Copy link to this message
-
String types in GenericRecord when using mapreduce vs mapred
String types in GenericRecord when using mapreduce vs mapred

Depending on the version of the hadoop api I am using, I am getting
generic avro objects that use either Utf8 or java.lang.String to
represent avro strings...

The existing hadoop job which is defined using the old api
(mapred). This job works with Avro file and generic records.

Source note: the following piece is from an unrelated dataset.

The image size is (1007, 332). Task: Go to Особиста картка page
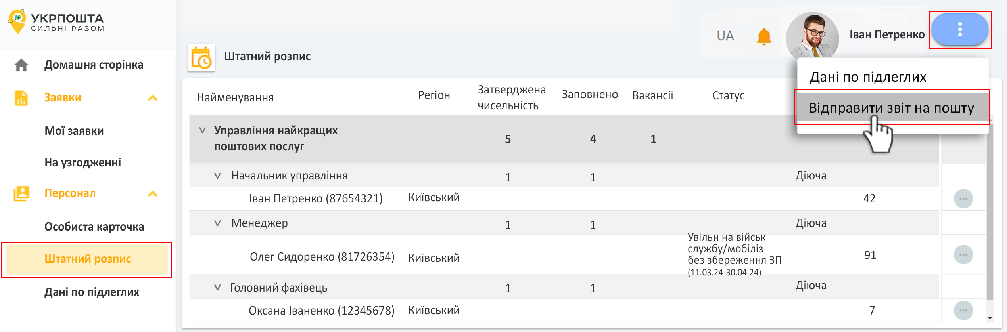[x=94, y=227]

The objects are records. One of their field is "Key", and its value is
a string.

In my mapper, I print the class of the value of the "Key" field for
debugging purposes:

private static class DiffMapper extends AvroMapper<GenericRecord,
Pair<Utf8, GenericRecord>>
{
    @Override
    public void map(GenericRecord record, AvroCollector<Pair<Utf8,
GenericRecord>> collector, Reporter reporter)
       throws IOException
    {
       System.out.println(record.get("Key").getClass());
       ...
       rest of mapper code
       ...

This prints org.apache.avro.util.Utf8
After I ported my job to the new api (mapreduce, see code below), the
debug code
reports that the value is of type String.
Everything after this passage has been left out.